───── Working data

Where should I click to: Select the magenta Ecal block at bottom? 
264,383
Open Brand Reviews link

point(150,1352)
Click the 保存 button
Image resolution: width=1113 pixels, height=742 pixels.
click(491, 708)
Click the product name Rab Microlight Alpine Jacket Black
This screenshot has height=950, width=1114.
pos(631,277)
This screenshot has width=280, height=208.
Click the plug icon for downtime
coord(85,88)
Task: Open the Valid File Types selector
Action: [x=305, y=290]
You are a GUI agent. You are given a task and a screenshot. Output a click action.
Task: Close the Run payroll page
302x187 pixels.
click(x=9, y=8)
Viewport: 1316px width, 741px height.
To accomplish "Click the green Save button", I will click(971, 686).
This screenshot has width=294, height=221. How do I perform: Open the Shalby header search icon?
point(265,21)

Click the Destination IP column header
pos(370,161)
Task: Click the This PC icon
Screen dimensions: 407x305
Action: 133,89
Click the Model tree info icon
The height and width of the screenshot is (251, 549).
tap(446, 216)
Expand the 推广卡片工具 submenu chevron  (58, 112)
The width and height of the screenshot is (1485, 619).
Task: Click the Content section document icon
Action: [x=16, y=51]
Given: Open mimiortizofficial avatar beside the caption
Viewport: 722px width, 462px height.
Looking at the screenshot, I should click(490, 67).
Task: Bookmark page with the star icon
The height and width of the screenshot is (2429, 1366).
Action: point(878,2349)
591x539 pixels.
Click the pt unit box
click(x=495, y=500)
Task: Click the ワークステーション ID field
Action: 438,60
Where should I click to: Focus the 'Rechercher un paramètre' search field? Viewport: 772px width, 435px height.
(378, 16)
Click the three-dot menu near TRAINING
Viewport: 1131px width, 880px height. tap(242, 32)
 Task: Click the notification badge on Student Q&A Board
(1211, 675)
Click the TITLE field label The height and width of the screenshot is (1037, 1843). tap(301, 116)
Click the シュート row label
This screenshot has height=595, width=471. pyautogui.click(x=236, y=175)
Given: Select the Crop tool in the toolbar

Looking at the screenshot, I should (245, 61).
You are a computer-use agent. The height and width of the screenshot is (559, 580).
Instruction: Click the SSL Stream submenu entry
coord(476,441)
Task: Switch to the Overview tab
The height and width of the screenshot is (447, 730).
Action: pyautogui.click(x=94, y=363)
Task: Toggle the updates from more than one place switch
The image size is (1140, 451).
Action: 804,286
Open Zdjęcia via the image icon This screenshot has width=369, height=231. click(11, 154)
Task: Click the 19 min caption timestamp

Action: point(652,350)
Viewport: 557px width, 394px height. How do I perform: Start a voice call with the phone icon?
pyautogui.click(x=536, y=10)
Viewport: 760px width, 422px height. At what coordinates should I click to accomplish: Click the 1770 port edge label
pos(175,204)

──────────

Your task is to transcribe each record faithfully and in full.

» **Output**
Where should I click to: Select the magenta Ecal block at bottom? 
264,383
Open Brand Reviews link

point(150,1352)
Click the 保存 button
Image resolution: width=1113 pixels, height=742 pixels.
click(491, 708)
Click the product name Rab Microlight Alpine Jacket Black
This screenshot has height=950, width=1114.
pos(631,277)
This screenshot has width=280, height=208.
Click the plug icon for downtime
coord(85,88)
Task: Open the Valid File Types selector
Action: [x=305, y=290]
You are a GUI agent. You are given a task and a screenshot. Output a click action.
Task: Close the Run payroll page
302x187 pixels.
click(x=9, y=8)
Viewport: 1316px width, 741px height.
To accomplish "Click the green Save button", I will click(971, 686).
This screenshot has width=294, height=221. How do I perform: Open the Shalby header search icon?
point(265,21)

Click the Destination IP column header
pos(370,161)
Task: Click the This PC icon
Screen dimensions: 407x305
Action: 133,89
Click the Model tree info icon
The height and width of the screenshot is (251, 549).
tap(446, 216)
Expand the 推广卡片工具 submenu chevron  (58, 112)
The width and height of the screenshot is (1485, 619).
Task: Click the Content section document icon
Action: [x=16, y=51]
Given: Open mimiortizofficial avatar beside the caption
Viewport: 722px width, 462px height.
Looking at the screenshot, I should click(490, 67).
Task: Bookmark page with the star icon
The height and width of the screenshot is (2429, 1366).
Action: point(878,2349)
591x539 pixels.
Click the pt unit box
click(x=495, y=500)
Task: Click the ワークステーション ID field
Action: 438,60
Where should I click to: Focus the 'Rechercher un paramètre' search field? Viewport: 772px width, 435px height.
(378, 16)
Click the three-dot menu near TRAINING
Viewport: 1131px width, 880px height. tap(242, 32)
 Task: Click the notification badge on Student Q&A Board
(1211, 675)
Click the TITLE field label The height and width of the screenshot is (1037, 1843). tap(301, 116)
Click the シュート row label
This screenshot has height=595, width=471. pyautogui.click(x=236, y=175)
Given: Select the Crop tool in the toolbar

Looking at the screenshot, I should (245, 61).
You are a computer-use agent. The height and width of the screenshot is (559, 580).
Instruction: Click the SSL Stream submenu entry
coord(476,441)
Task: Switch to the Overview tab
The height and width of the screenshot is (447, 730).
Action: pyautogui.click(x=94, y=363)
Task: Toggle the updates from more than one place switch
The image size is (1140, 451).
Action: 804,286
Open Zdjęcia via the image icon This screenshot has width=369, height=231. click(11, 154)
Task: Click the 19 min caption timestamp

Action: point(652,350)
Viewport: 557px width, 394px height. How do I perform: Start a voice call with the phone icon?
pyautogui.click(x=536, y=10)
Viewport: 760px width, 422px height. At what coordinates should I click to accomplish: Click the 1770 port edge label
pos(175,204)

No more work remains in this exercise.